From Bugzilla Helper: User-Agent: Mozilla/5.0 (X11; U; Linux 2.2.16-24smp alpha; en-US; 0.8) Gecko/20010217 the 'ndc' program doesn't work because named isn't listening on the UNIX socket. Reproducible: Always Steps to Reproduce: 1. service named reload Can also run "/usr/sbin/ndc reload" to see the actual error message. Actual Results: error message Expected Results: named restarted Proper solution is probably 'kill -HUP <named pid>', so that listening on the UNIX socket isn't required. High priority because bindconf depends on this behaviour
The "ndc" program is obsolete and has not been included with bind starting with version 9.0.0, which has been in the tree for months. the init script uses the correct command, /usr/sbin/rndc reload, which works with the current bind package. If it doesn't work, it's a configuration problem (you probably didn't set up rndc keys).
rndc does not work either ("connection refused"). It is unacceptable to require the user to perform bind configuration in order for the user to perform bind configuration! :) The initscripts must function properly without setting up servers, keys, or any other fancy stuff. 'service named reload' must work out of the box. This is the way of the Jedi... I am not Glen, but I personally consider this a MUST-FIX for 7.1, since a package that I have worked on (bindconf) requires this to work correctly in order for configuration changes to take effect.
Preston, I concur with Elliott's assessment -- do you agree this is MUST-FIX?

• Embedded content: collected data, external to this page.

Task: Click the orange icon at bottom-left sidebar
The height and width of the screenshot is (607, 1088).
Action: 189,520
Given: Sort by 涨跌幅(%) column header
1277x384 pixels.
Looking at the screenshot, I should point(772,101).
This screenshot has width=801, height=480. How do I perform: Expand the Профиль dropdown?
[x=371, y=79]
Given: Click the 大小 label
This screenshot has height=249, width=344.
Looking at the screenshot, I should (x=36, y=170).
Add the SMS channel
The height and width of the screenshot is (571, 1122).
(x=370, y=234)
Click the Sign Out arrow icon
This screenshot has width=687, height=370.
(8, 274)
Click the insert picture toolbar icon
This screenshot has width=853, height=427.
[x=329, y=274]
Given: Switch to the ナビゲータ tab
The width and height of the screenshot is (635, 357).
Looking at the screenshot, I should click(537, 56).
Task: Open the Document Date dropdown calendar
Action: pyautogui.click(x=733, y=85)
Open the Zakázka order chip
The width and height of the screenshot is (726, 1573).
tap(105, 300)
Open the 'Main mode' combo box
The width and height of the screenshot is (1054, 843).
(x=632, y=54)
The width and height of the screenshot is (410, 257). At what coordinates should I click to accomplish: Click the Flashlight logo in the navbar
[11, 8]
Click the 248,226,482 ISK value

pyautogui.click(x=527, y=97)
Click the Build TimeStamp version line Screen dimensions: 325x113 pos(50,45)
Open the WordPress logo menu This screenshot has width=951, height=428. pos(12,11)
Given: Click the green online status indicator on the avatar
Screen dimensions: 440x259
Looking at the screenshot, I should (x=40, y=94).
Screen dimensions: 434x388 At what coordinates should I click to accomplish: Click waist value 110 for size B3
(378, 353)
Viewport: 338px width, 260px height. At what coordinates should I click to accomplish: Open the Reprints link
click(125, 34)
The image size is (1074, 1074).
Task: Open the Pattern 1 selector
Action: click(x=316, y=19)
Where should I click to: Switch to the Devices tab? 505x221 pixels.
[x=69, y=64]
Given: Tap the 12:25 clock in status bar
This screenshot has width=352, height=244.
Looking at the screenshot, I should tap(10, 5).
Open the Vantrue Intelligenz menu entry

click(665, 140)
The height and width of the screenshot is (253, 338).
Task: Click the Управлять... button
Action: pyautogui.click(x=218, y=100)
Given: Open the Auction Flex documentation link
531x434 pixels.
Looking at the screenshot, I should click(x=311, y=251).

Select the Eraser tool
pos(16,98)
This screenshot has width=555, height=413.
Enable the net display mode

I'd still say this is NOTABUG: The concept of running *reload* on a service that hasn't been configured (and therefore shouldn't be running) is simply asking for trouble and security problems. service anything reload should never work on a service that isn't running already, and an unconfigured service shouldn't be running. I can switch over to the kill -HUP hack - no problem, but I think this introduces a bug rather than fixing one.
It's changed in 9.1.0-6, but I still think reloading an unconfigured service shouldn't work.
The problem is partly a configuration error too. Try adding the following to /etc/named.conf: controls { inet 127.0.0.1 allow { localhost; }; keys{ "key"; }; }; This actually allows rndc to connect to the named daemon properly.